### Problem requirements
The data is to be set down once more, exactly as it reads.

### Dataset records
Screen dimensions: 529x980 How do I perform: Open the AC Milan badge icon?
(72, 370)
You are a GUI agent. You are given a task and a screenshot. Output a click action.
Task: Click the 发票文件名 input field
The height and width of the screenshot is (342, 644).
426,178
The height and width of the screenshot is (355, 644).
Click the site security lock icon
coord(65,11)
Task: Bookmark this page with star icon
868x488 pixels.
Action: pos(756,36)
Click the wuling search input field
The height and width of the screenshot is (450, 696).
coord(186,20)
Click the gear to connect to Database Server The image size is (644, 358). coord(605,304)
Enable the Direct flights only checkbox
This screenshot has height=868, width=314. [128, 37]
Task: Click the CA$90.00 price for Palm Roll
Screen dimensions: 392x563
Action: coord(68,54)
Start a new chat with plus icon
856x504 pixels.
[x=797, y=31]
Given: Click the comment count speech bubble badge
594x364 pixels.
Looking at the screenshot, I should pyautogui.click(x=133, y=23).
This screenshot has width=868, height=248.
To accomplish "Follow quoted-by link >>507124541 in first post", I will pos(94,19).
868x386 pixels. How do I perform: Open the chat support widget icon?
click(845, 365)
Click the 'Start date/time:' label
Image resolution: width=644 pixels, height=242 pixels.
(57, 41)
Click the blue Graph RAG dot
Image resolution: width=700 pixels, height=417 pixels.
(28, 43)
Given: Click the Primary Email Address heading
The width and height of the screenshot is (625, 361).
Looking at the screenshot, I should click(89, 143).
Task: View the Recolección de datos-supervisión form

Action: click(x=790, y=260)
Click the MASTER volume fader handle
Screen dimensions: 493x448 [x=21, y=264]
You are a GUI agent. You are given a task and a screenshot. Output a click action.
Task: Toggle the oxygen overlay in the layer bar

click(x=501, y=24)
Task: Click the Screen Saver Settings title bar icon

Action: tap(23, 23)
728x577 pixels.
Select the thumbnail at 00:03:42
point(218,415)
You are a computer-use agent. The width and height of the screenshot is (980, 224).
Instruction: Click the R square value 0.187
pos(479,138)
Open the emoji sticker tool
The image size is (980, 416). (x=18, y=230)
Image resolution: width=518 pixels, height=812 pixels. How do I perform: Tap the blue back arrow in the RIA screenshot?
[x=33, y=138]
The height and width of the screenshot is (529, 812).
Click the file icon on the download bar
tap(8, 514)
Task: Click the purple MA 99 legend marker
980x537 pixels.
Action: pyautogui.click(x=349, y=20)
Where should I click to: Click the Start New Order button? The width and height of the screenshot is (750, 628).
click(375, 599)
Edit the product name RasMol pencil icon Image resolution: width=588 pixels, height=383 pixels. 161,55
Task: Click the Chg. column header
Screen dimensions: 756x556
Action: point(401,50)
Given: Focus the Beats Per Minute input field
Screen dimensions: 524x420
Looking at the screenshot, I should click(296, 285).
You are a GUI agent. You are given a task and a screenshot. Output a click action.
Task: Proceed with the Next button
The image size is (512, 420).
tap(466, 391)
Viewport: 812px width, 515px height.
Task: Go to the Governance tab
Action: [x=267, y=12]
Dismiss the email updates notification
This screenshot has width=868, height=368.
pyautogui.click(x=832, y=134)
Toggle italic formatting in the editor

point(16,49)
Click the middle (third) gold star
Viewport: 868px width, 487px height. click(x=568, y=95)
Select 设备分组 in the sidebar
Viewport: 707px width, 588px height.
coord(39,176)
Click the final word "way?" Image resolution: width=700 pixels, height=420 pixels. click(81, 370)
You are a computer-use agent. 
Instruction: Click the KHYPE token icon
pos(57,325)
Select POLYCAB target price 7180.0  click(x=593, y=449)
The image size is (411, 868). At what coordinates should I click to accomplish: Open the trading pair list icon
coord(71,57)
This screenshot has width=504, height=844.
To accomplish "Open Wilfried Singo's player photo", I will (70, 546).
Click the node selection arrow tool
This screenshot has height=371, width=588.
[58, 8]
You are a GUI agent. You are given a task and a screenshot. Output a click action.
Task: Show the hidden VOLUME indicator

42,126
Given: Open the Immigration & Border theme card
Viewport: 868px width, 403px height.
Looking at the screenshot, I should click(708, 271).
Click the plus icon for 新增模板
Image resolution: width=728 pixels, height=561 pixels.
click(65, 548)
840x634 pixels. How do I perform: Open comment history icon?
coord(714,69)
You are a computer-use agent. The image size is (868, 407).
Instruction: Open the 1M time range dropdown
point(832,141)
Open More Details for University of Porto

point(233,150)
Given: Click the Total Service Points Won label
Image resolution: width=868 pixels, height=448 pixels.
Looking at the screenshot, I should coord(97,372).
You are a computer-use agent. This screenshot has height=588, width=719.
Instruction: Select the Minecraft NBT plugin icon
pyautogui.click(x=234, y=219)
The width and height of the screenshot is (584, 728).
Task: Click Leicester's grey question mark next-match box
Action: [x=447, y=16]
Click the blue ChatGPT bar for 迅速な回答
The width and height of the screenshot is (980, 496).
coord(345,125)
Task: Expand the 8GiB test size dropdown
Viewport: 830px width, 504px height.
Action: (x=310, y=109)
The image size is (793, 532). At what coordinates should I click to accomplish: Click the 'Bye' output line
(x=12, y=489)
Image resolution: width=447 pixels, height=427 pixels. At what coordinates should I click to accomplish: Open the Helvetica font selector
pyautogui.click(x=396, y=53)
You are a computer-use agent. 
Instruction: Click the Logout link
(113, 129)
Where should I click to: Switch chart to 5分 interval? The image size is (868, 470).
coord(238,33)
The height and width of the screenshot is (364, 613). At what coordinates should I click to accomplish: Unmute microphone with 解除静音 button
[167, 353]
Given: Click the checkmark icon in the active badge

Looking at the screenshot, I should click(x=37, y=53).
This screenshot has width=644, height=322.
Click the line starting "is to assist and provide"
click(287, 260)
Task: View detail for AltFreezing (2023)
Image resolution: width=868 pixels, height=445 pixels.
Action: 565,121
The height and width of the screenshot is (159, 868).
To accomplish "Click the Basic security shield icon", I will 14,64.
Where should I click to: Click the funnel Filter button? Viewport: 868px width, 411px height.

### Response area
Screen dimensions: 529x980 How do I perform: Open the AC Milan badge icon?
(72, 370)
You are a GUI agent. You are given a task and a screenshot. Output a click action.
Task: Click the 发票文件名 input field
The height and width of the screenshot is (342, 644).
426,178
The height and width of the screenshot is (355, 644).
Click the site security lock icon
coord(65,11)
Task: Bookmark this page with star icon
868x488 pixels.
Action: pos(756,36)
Click the wuling search input field
The height and width of the screenshot is (450, 696).
coord(186,20)
Click the gear to connect to Database Server The image size is (644, 358). coord(605,304)
Enable the Direct flights only checkbox
This screenshot has height=868, width=314. [128, 37]
Task: Click the CA$90.00 price for Palm Roll
Screen dimensions: 392x563
Action: coord(68,54)
Start a new chat with plus icon
856x504 pixels.
[x=797, y=31]
Given: Click the comment count speech bubble badge
594x364 pixels.
Looking at the screenshot, I should pyautogui.click(x=133, y=23).
This screenshot has width=868, height=248.
To accomplish "Follow quoted-by link >>507124541 in first post", I will pos(94,19).
868x386 pixels. How do I perform: Open the chat support widget icon?
click(845, 365)
Click the 'Start date/time:' label
Image resolution: width=644 pixels, height=242 pixels.
(57, 41)
Click the blue Graph RAG dot
Image resolution: width=700 pixels, height=417 pixels.
(28, 43)
Given: Click the Primary Email Address heading
The width and height of the screenshot is (625, 361).
Looking at the screenshot, I should click(89, 143).
Task: View the Recolección de datos-supervisión form

Action: click(x=790, y=260)
Click the MASTER volume fader handle
Screen dimensions: 493x448 [x=21, y=264]
You are a GUI agent. You are given a task and a screenshot. Output a click action.
Task: Toggle the oxygen overlay in the layer bar

click(x=501, y=24)
Task: Click the Screen Saver Settings title bar icon

Action: tap(23, 23)
728x577 pixels.
Select the thumbnail at 00:03:42
point(218,415)
You are a computer-use agent. The width and height of the screenshot is (980, 224).
Instruction: Click the R square value 0.187
pos(479,138)
Open the emoji sticker tool
The image size is (980, 416). (x=18, y=230)
Image resolution: width=518 pixels, height=812 pixels. How do I perform: Tap the blue back arrow in the RIA screenshot?
[x=33, y=138]
The height and width of the screenshot is (529, 812).
Click the file icon on the download bar
tap(8, 514)
Task: Click the purple MA 99 legend marker
980x537 pixels.
Action: pyautogui.click(x=349, y=20)
Where should I click to: Click the Start New Order button? The width and height of the screenshot is (750, 628).
click(375, 599)
Edit the product name RasMol pencil icon Image resolution: width=588 pixels, height=383 pixels. 161,55
Task: Click the Chg. column header
Screen dimensions: 756x556
Action: point(401,50)
Given: Focus the Beats Per Minute input field
Screen dimensions: 524x420
Looking at the screenshot, I should click(296, 285).
You are a GUI agent. You are given a task and a screenshot. Output a click action.
Task: Proceed with the Next button
The image size is (512, 420).
tap(466, 391)
Viewport: 812px width, 515px height.
Task: Go to the Governance tab
Action: [x=267, y=12]
Dismiss the email updates notification
This screenshot has width=868, height=368.
pyautogui.click(x=832, y=134)
Toggle italic formatting in the editor

point(16,49)
Click the middle (third) gold star
Viewport: 868px width, 487px height. click(x=568, y=95)
Select 设备分组 in the sidebar
Viewport: 707px width, 588px height.
coord(39,176)
Click the final word "way?" Image resolution: width=700 pixels, height=420 pixels. click(81, 370)
You are a computer-use agent. 
Instruction: Click the KHYPE token icon
pos(57,325)
Select POLYCAB target price 7180.0  click(x=593, y=449)
The image size is (411, 868). At what coordinates should I click to accomplish: Open the trading pair list icon
coord(71,57)
This screenshot has width=504, height=844.
To accomplish "Open Wilfried Singo's player photo", I will (70, 546).
Click the node selection arrow tool
This screenshot has height=371, width=588.
[58, 8]
You are a GUI agent. You are given a task and a screenshot. Output a click action.
Task: Show the hidden VOLUME indicator

42,126
Given: Open the Immigration & Border theme card
Viewport: 868px width, 403px height.
Looking at the screenshot, I should click(708, 271).
Click the plus icon for 新增模板
Image resolution: width=728 pixels, height=561 pixels.
click(65, 548)
840x634 pixels. How do I perform: Open comment history icon?
coord(714,69)
You are a computer-use agent. The image size is (868, 407).
Instruction: Open the 1M time range dropdown
point(832,141)
Open More Details for University of Porto

point(233,150)
Given: Click the Total Service Points Won label
Image resolution: width=868 pixels, height=448 pixels.
Looking at the screenshot, I should coord(97,372).
You are a computer-use agent. This screenshot has height=588, width=719.
Instruction: Select the Minecraft NBT plugin icon
pyautogui.click(x=234, y=219)
The width and height of the screenshot is (584, 728).
Task: Click Leicester's grey question mark next-match box
Action: [x=447, y=16]
Click the blue ChatGPT bar for 迅速な回答
The width and height of the screenshot is (980, 496).
coord(345,125)
Task: Expand the 8GiB test size dropdown
Viewport: 830px width, 504px height.
Action: (x=310, y=109)
The image size is (793, 532). At what coordinates should I click to accomplish: Click the 'Bye' output line
(x=12, y=489)
Image resolution: width=447 pixels, height=427 pixels. At what coordinates should I click to accomplish: Open the Helvetica font selector
pyautogui.click(x=396, y=53)
You are a computer-use agent. 
Instruction: Click the Logout link
(113, 129)
Where should I click to: Switch chart to 5分 interval? The image size is (868, 470).
coord(238,33)
The height and width of the screenshot is (364, 613). At what coordinates should I click to accomplish: Unmute microphone with 解除静音 button
[167, 353]
Given: Click the checkmark icon in the active badge

Looking at the screenshot, I should click(x=37, y=53).
This screenshot has width=644, height=322.
Click the line starting "is to assist and provide"
click(287, 260)
Task: View detail for AltFreezing (2023)
Image resolution: width=868 pixels, height=445 pixels.
Action: 565,121
The height and width of the screenshot is (159, 868).
To accomplish "Click the Basic security shield icon", I will 14,64.
Where should I click to: Click the funnel Filter button? Viewport: 868px width, 411px height.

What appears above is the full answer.